Como todos los domingos, continúo con mi revisión de la lista de cortos animados realizada por el misterioso profesor Beltesassar. Esta vez ha llegado el turno de Katten Mons (El gato Mons), corto dirigido en 1996 por el animador noruego, de origen ruso, Piotr Sapegin.
Este corto es un ejemplo, tan magnífico como incontables otros, de lo mucho que se puede alcanzar en animación partiendo de casi nada. La historia no puede ser más sencilla, como conviene a un cuento infantil. La de un gato que, presa de incontenible apetito, devora sin descanso todo lo que se le pone a su alcance. Dueños y hogar; iglesia y párroco; barco de pesca, pescadores y capturas; rey, corte y capital. Incluso el mismo sol y la luna, hasta terminar reventando de una indigestión.
Hasta ahí la anécdota. Intranscendente, superficial y sin complicaciones. Prescindible y sin sin obligación de recordarla. Si no fuera porque animación y cuento tradicional comparte una y misma virtud: lo que importa es el modo. Cada narrador, cada animador, puede y debe adueñarse de la misma historia, tantas veces oída, tantas veces repetida, conocida hasta en sus más nimios detalles. Enfrentado a ese reto es su deber transformarla en algo nuevo, tornarla en algo personal, despertar la ilusión de los oyentes, mostrárnosla como si acabase de inventarla.

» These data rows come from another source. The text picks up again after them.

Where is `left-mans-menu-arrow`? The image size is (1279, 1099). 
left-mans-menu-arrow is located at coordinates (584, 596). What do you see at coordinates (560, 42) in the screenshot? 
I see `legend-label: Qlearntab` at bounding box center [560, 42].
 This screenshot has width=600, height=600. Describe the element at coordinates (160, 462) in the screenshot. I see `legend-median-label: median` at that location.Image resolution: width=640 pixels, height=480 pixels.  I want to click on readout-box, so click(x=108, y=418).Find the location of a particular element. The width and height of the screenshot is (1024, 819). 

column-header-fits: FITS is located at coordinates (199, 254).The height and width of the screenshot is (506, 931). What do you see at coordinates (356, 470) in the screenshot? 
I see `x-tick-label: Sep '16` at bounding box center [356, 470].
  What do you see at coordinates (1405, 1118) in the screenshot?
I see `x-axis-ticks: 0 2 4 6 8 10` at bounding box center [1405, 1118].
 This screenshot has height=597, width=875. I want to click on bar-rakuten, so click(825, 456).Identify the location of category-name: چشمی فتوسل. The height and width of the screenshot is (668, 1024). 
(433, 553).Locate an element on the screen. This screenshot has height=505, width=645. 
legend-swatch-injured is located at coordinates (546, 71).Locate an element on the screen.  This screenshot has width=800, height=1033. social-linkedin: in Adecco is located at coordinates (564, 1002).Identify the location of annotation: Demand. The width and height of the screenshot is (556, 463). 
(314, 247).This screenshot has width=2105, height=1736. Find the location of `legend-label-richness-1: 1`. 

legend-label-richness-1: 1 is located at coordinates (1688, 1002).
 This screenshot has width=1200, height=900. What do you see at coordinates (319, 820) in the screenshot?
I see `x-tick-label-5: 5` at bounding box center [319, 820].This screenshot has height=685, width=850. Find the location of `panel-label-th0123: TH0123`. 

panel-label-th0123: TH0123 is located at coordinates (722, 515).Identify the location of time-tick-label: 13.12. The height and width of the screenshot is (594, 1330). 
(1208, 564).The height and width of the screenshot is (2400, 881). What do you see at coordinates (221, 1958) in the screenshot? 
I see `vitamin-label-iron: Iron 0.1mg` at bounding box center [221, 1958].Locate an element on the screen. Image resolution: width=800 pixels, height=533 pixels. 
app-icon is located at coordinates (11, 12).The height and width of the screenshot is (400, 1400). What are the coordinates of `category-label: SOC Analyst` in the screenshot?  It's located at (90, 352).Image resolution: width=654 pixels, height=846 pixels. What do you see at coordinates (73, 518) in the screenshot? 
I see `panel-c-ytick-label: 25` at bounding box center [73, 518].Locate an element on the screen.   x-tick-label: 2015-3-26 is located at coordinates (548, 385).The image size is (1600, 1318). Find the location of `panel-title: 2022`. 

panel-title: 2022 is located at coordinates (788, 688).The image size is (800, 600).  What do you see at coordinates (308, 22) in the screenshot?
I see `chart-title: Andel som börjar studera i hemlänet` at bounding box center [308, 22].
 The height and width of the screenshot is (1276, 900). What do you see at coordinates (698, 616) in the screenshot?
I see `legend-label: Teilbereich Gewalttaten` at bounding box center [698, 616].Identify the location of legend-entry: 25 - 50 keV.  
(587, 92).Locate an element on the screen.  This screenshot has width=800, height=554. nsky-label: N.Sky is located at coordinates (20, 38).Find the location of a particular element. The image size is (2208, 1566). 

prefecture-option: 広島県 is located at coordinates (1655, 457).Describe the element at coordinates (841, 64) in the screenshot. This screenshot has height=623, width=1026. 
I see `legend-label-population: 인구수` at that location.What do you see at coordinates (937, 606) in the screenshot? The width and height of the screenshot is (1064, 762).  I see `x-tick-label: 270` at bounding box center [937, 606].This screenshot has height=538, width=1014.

Hechizo, magia y milagro que en animación se consigue con medios técnicos. Exprimiendo hasta su extremo las posibilidades y limitaciones de la manera elegida. En este caso, la animación de plastilina, que nos permite ver, sin intermediarios y sin sentirnos horrorizados, como el gato protagonista arrasa con todo lo que encuentra a su paso, eliminando y aboliendo físicamente diferentes regiones del mundo. Englobándolas en sí, puesto que de su cuerpo surgen fragmentos de lo engullido, hasta abocarlo al apocalípsis. Universal y personal.
Pero eso sí, sin perder el humor en ningún instante. Porque otra de las virtudes de la animación, al igual que la narración popular, al contrario que la imagen real, realista por naturaleza y necesidad, es precisamente el desactivar el horror. Permitirnos presenciarlo sin sentirnos repelidos, incluso participar en él. Ofrecernos la oportunidad, tan escasa y tan necesaria hoy día, de burlarnos de nuestra misma sombra. Única manera de vencer, aunque sea brevemente, la tragedia y la locura de la existencia.
No les entretengo más, que creo que hoy he superado mi tasa de exageraciones, mi nivel de campanudismo. Como siempre, les dejo aquí el corto. Disfruten de su sencillez y, por supuesto, del uso magistral que hace de la animación de plastilina.